A chi, invece, lo accusa di non aver saputo fare crescere attorno a lui una nuova classe dirigente vorrei chiedere quale classe dirigente, nuova per davvero, hanno saputo produrre in Sicilia i partiti, in definitiva i soggetti astrattamente titolati e attrezzati a farlo. In effetti, è vero, di giovani speranze, che vadano oltre il freddo dato anagrafico non di rado fuorviante, all'orizzonte non se ne vedono. Discorso a parte merita Fabrizio Ferrandelli, cui si deve riconoscere il coraggio di essersi dimesso da deputato regionale e di affrontare le piazze siciliane con un invidiabile entusiasmo.

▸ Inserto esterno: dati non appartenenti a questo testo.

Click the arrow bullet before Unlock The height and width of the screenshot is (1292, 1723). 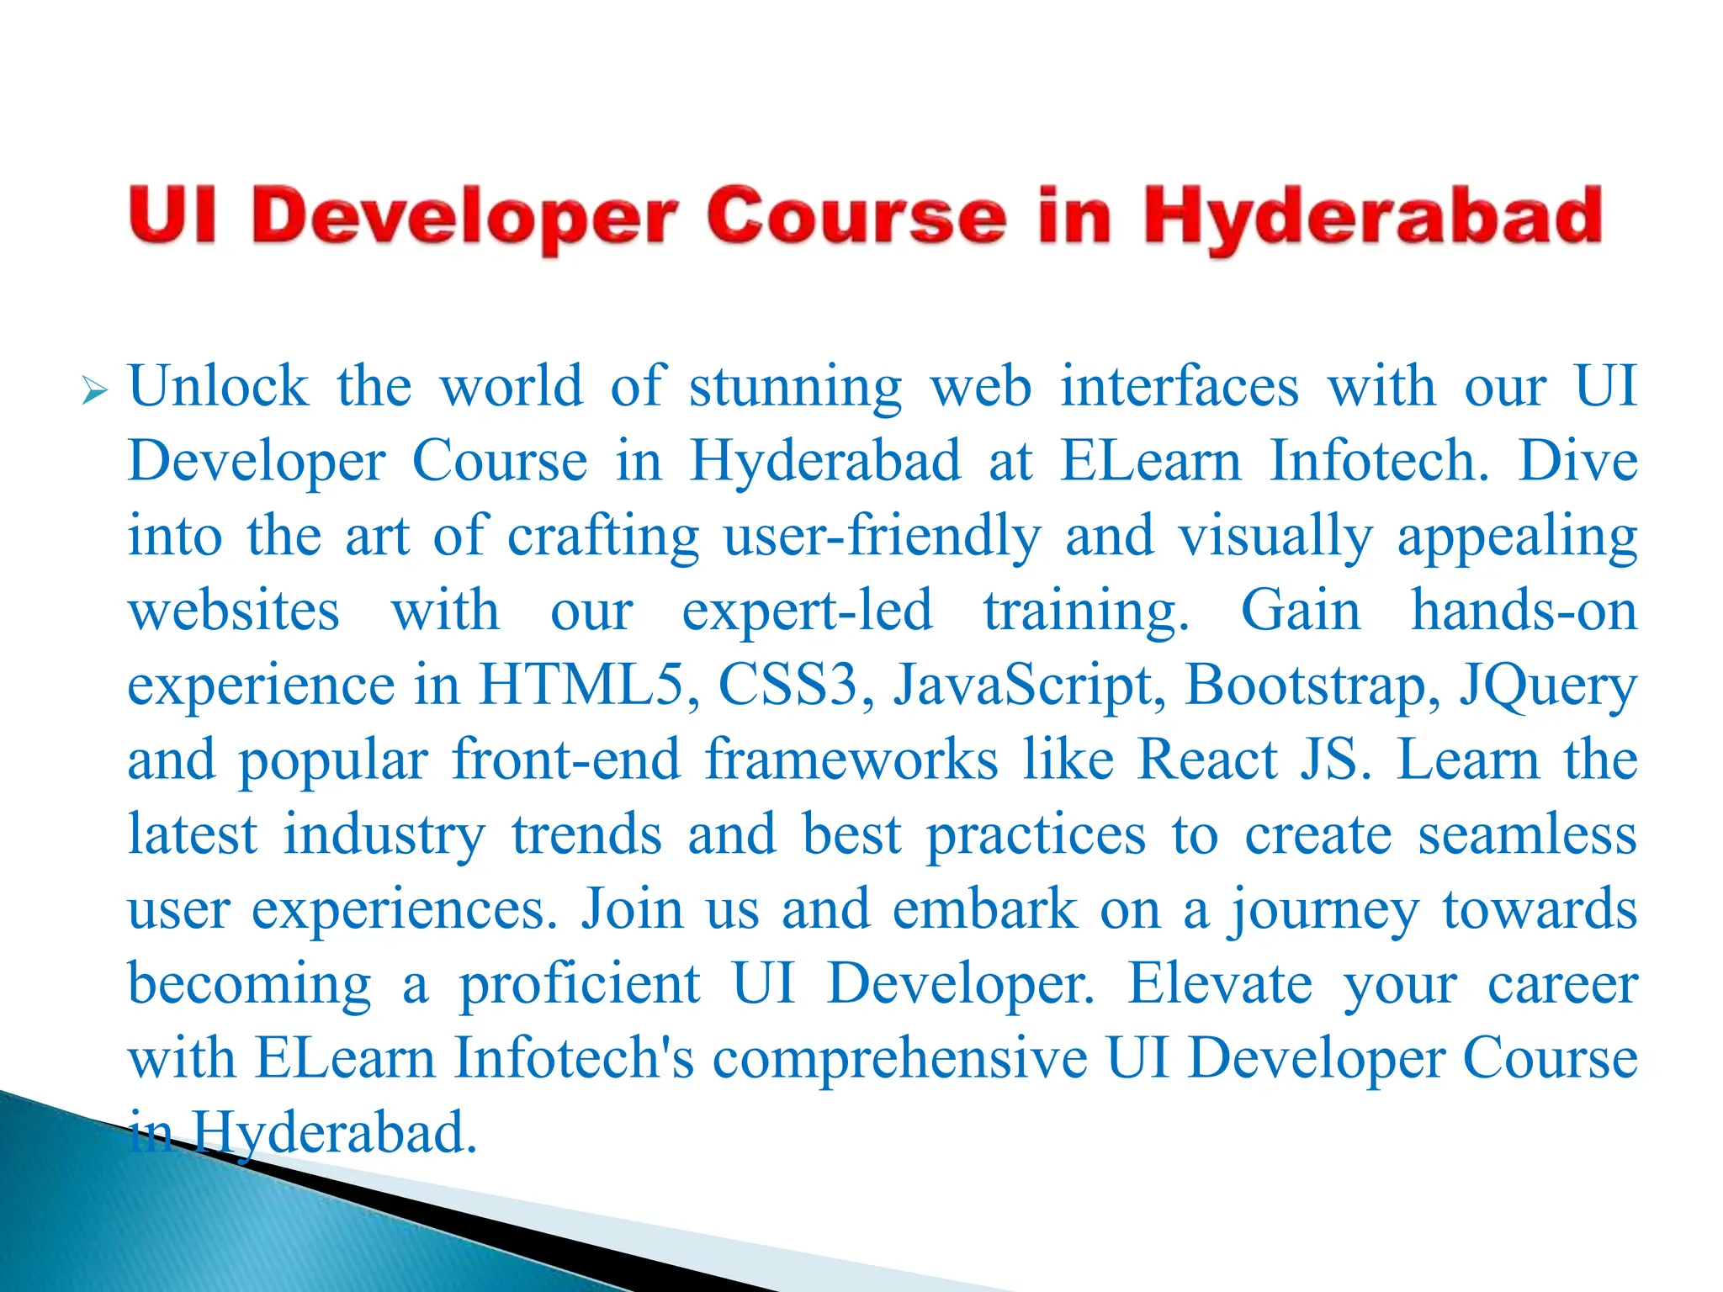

Ma lui, mentre sto scrivendo, è ancora de iure e de facto nel PD ed è lì, quindi, che si dovrà candidare rischiando, alla squagliata della neve, di vanificare gli sforzi finora compiuti. I partiti, con le loro regole finalizzate all'autoconservazione appaiono irredimibili; al massimo, se hai un seguito, puoi imbastire l'ennesima corrente entrando in contraddizione. Inoltre, il PD lo candiderebbe a Sindaco di Palermo? A presidente della Regione? Ho fondati dubbi, anzi, sarebbero capaci di lasciarlo fuori financo dalla corsa per un semplice seggio all'Ars, dove, nella migliore delle ipotesi, mesto ritornerebbe dopo aver sbattuto la porta.

Per concludere, se coloro che potrebbero dare molto insieme si limiteranno a compiere una seppur brillante battaglia personale non approderemo ad alcun porto. E a vincere saranno i soliti noti, con annesse clientele, che avremmo voluto (e dovuto) mandare a casa.